Exercise:
Everything from the line holding "Where should I" through the last line of the records should be repeated word for word, and pictures should be omitted.

Input data:

%%

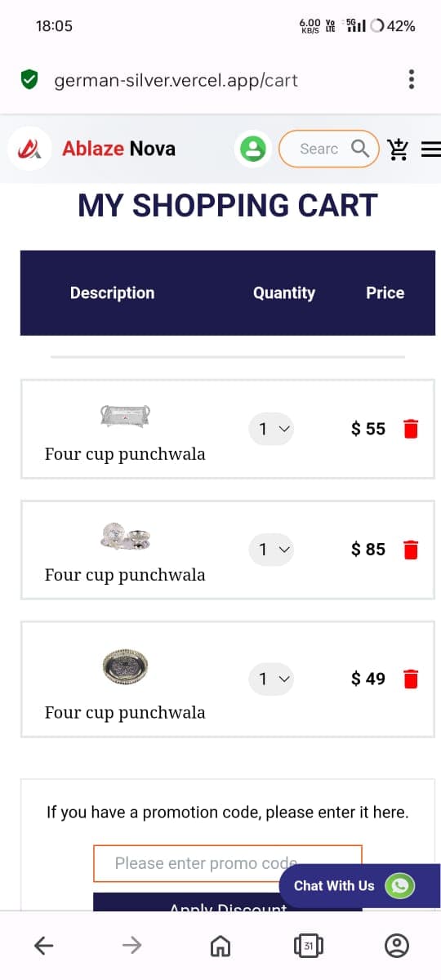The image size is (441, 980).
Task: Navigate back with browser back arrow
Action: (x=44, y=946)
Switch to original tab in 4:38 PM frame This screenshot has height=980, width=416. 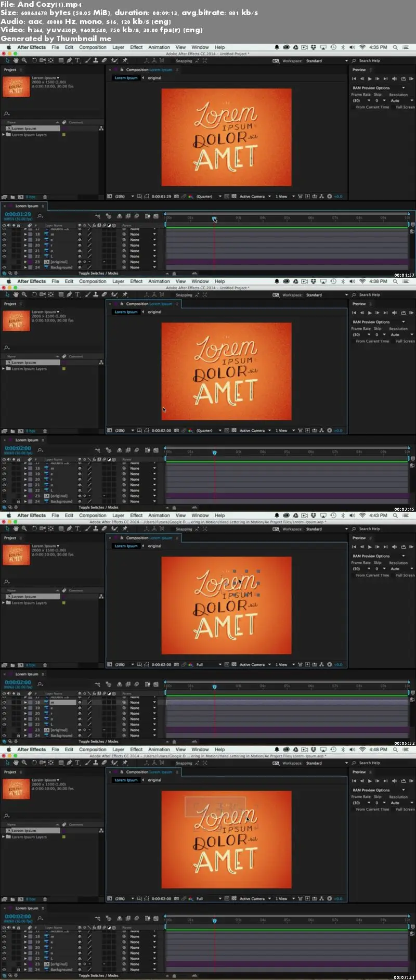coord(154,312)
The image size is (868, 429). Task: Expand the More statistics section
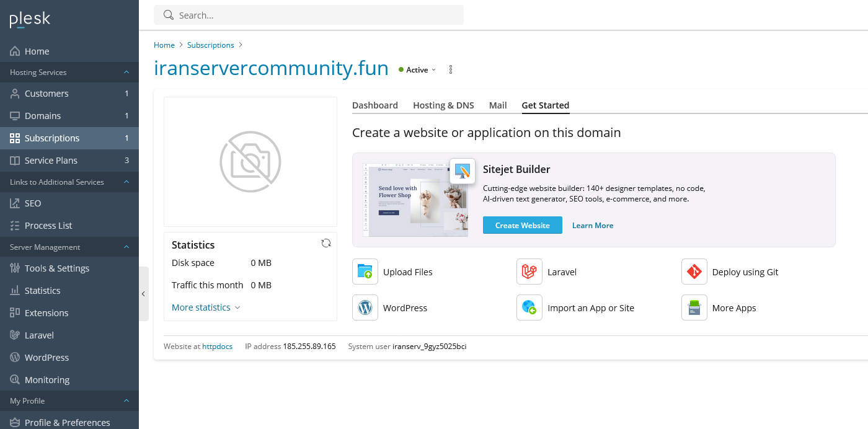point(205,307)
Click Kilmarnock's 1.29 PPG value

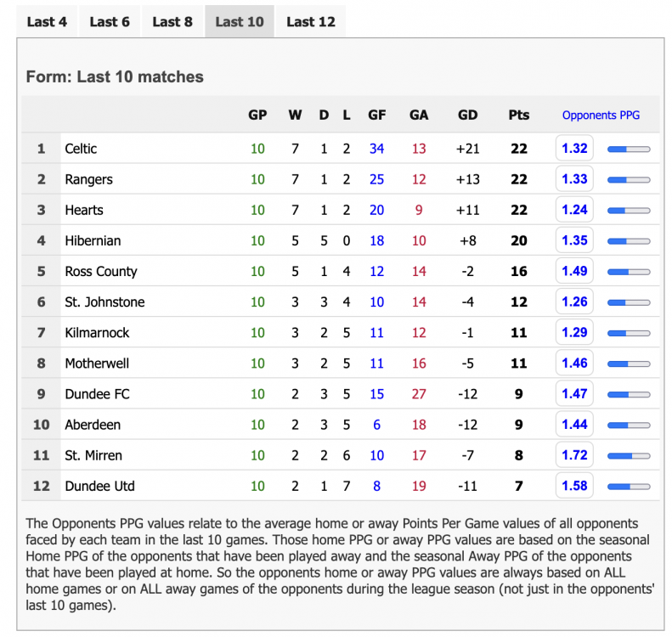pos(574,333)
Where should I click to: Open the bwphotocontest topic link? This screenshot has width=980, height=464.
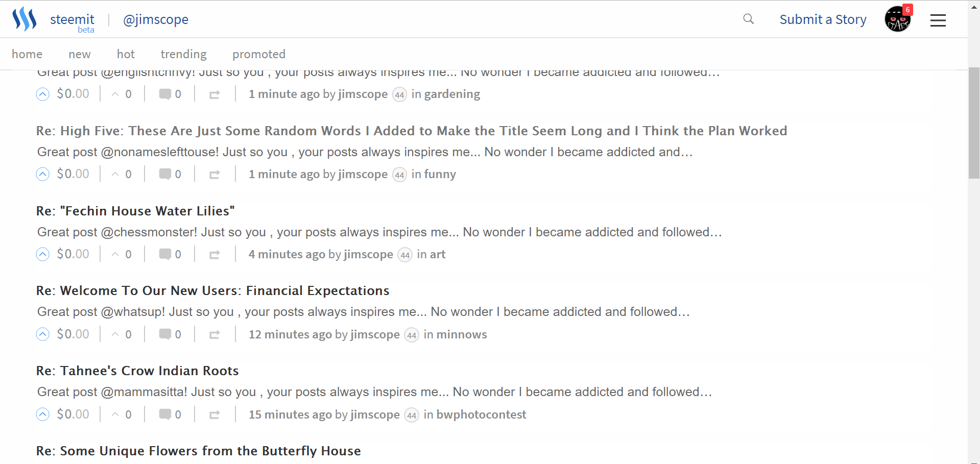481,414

%%

Solution for this task:
Where should I click to: Open the bwphotocontest topic link? This screenshot has width=980, height=464.
481,414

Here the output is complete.